Abnormal spontaneous electrical activity observed on needle electromyography (EMG) in resting muscle, indicating denervation (loss of nerve supply) and/or muscle fiber instability. These potentials are not under voluntary control.

• Fibrillation Potentials: Spontaneous depolarization of single muscle fibers, appearing as small, sharp biphasic or triphasic waveforms on EMG. Typically seen 2-3 weeks post-denervation (e.g., after nerve injury or radiculopathy) as muscle fibers become hypersensitive to acetylcholine. Suggest active denervation.
• Positive Sharp Waves (PSWs): Similar to fibrillations but with a characteristic initial positive deflection followed by a slow negative wave, indicating muscle fiber irritability, often from denervated muscle. Also seen 2-3 weeks post-denervation and represent active denervation.
• Complex Repetitive Discharges (CRDs): Often seen in chronic denervation (e.g., longstanding radiculopathy) or some myopathies. They are multi-phasic, tall, serrated waveforms that fire repetitively at a constant rate, representing the spontaneous depolarization of a group of muscle fibers that have become electrically interconnected and act as a pacemaker. They reflect chronic underlying pathology rather than acute denervation.

Describe Motor Unit Action Potentials (MUAPs) on EMG.

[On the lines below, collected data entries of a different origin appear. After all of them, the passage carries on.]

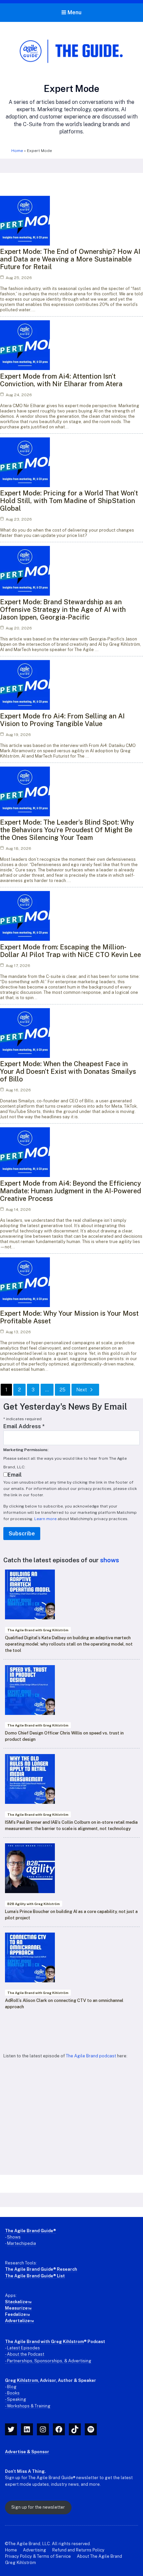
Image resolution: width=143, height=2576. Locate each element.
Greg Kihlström (20, 2562)
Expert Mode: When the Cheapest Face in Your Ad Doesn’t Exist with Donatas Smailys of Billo (68, 1071)
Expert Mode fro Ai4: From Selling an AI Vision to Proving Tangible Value (62, 720)
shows (109, 1560)
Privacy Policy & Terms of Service (38, 2556)
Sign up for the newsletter (38, 2507)
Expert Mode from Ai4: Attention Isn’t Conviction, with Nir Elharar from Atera (61, 380)
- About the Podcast (24, 2354)
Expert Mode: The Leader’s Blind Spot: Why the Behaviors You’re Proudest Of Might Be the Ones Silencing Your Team (67, 830)
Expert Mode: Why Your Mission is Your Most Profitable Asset (69, 1317)
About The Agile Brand (99, 2556)
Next (81, 1389)
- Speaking (15, 2399)
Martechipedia (21, 2243)
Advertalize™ (19, 2320)
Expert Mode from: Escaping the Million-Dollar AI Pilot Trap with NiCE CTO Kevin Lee (70, 951)
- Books (12, 2393)
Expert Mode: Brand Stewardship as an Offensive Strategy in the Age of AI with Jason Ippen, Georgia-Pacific (63, 609)
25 (63, 1389)
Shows (14, 2237)
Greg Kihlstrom (21, 2380)
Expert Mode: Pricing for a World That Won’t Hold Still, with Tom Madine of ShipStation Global (69, 500)
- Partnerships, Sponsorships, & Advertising (48, 2360)
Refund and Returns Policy (78, 2549)
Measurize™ (18, 2308)
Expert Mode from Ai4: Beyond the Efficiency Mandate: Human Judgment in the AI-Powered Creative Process (70, 1191)
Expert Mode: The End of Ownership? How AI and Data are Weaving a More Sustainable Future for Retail (70, 259)
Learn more (45, 1518)
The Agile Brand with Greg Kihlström (38, 1630)
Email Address (24, 1426)
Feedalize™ (17, 2314)
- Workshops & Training (28, 2405)
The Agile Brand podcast (91, 2055)
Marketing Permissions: (26, 1449)
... (47, 1389)
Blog (12, 2386)
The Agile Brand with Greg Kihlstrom (44, 2341)
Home (17, 150)
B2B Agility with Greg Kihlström (33, 1904)
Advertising (34, 2549)
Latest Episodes (23, 2347)
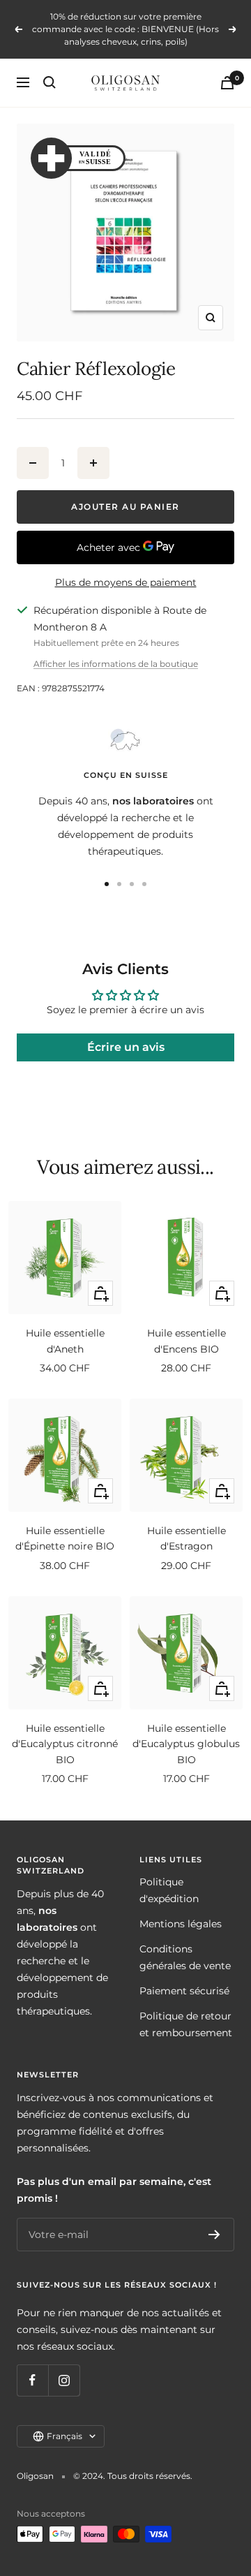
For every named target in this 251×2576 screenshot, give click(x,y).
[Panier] (227, 82)
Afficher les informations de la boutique (115, 663)
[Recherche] (49, 82)
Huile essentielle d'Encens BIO (186, 1341)
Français (64, 2436)
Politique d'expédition (169, 1890)
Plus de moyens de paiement (126, 582)
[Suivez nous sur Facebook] (32, 2380)
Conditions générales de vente (185, 1957)
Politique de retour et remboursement (185, 2024)
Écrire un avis (126, 1047)
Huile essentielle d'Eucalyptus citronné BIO (65, 1744)
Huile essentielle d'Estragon (186, 1538)
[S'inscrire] (214, 2234)
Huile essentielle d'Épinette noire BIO (64, 1538)
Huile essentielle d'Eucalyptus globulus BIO (186, 1744)
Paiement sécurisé (184, 1991)
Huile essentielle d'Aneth (65, 1341)
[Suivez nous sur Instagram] (63, 2380)
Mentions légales (180, 1924)
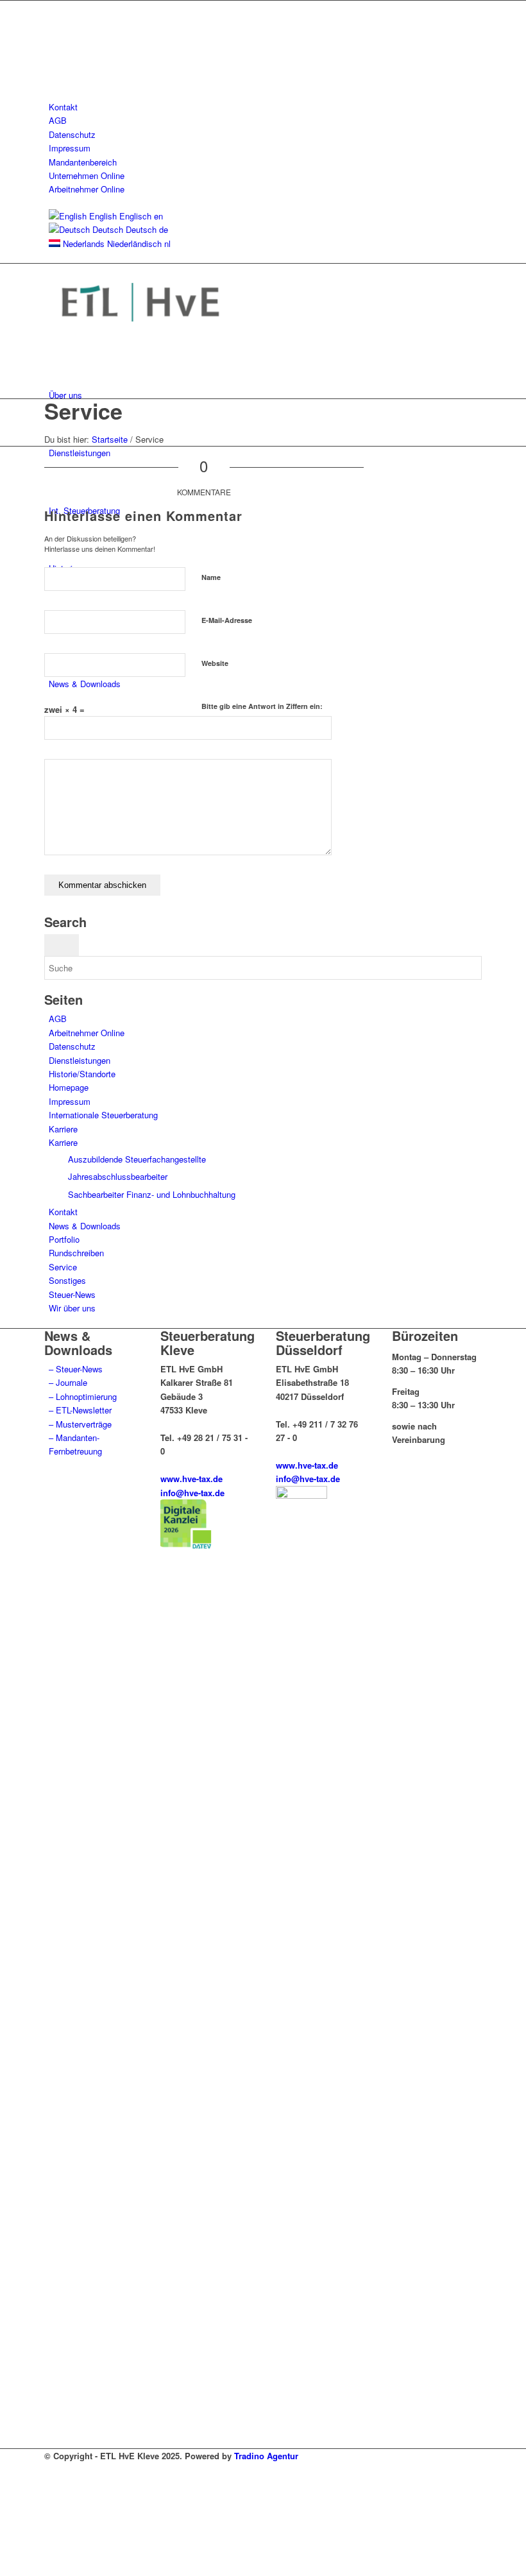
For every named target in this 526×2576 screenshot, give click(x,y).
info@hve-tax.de (192, 1493)
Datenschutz (72, 134)
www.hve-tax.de (191, 1478)
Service (83, 410)
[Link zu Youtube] (52, 50)
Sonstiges (67, 1280)
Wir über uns (72, 1308)
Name (211, 577)
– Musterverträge (80, 1424)
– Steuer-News (76, 1369)
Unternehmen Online (86, 175)
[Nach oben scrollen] (3, 2569)
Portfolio (64, 1239)
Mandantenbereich (83, 162)
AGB (58, 120)
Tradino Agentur (266, 2456)
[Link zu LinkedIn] (52, 36)
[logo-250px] (140, 337)
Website (214, 663)
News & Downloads (85, 1226)
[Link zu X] (52, 21)
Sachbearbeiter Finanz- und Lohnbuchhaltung (151, 1194)
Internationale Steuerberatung (103, 1115)
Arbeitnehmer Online (86, 189)
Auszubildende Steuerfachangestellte (137, 1159)
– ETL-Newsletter (80, 1410)
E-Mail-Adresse (226, 620)
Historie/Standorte (82, 1074)
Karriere (63, 1129)
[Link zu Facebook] (52, 7)
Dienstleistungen (79, 1060)
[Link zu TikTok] (52, 79)
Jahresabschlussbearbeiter (117, 1176)
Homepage (69, 1087)
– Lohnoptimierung (83, 1396)
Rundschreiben (76, 1253)
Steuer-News (72, 1294)
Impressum (69, 148)
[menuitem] (265, 107)
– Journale (68, 1382)
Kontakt (63, 107)
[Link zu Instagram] (52, 65)
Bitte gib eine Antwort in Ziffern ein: (262, 706)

The electrical potentials generated by muscle fibers belonging to a single motor unit when activated voluntarily during needle EMG. Analysis of MUAPs (size, duration, shape, phases, and firing rate) provides crucial information about the integrity of the motor unit, helping differentiate neurogenic (nerve-related) from myopathic (muscle-related) disorders:

• Neurogenic MUAPs: In acute denervation, early MUAPs may be normal. In chronic denervation with reinnervation, MUAPs can become large in amplitude and long in duration (indicating collateral sprouting and larger motor units).
• Myopathic MUAPs: Typically small in amplitude and short in duration, and often polyphasic (increased number of phases), reflecting loss of individual muscle fibers within the motor unit.

Explain Motor Unit Recruitment Patterns on EMG.

Refers to the process by which increasing numbers of motor units are activated by the central nervous system to generate increasing muscle force. In EMG, the pattern of MUAP activation during voluntary contraction provides diagnostic clues:

• Reduced/Decreased Recruitment (Neurogenic): In conditions with axonal loss (e.g., severe radiculopathy, peripheral neuropathy), fewer motor units are available. The remaining motor units must fire at faster rates to compensate for the lost force. On EMG, this appears as fewer motor units firing, but at a very rapid rate ('rapid firing of single units').
• Full/Interference Pattern (Normal): During maximal voluntary contraction, many different MUAPs fire at high rates, creating a dense pattern of activity that obscures individual units.
• Early/Full Recruitment with Small MUAPs (Myopathic): In muscle diseases (myopathies), individual muscle fibers within a motor unit are lost, but not the entire motor unit. To produce a given force, more motor units are activated (recruited) than normal, but the individual MUAPs are typically small in amplitude and short in duration. This looks like a 'full' or 'too many' small units firing for the amount of force generated.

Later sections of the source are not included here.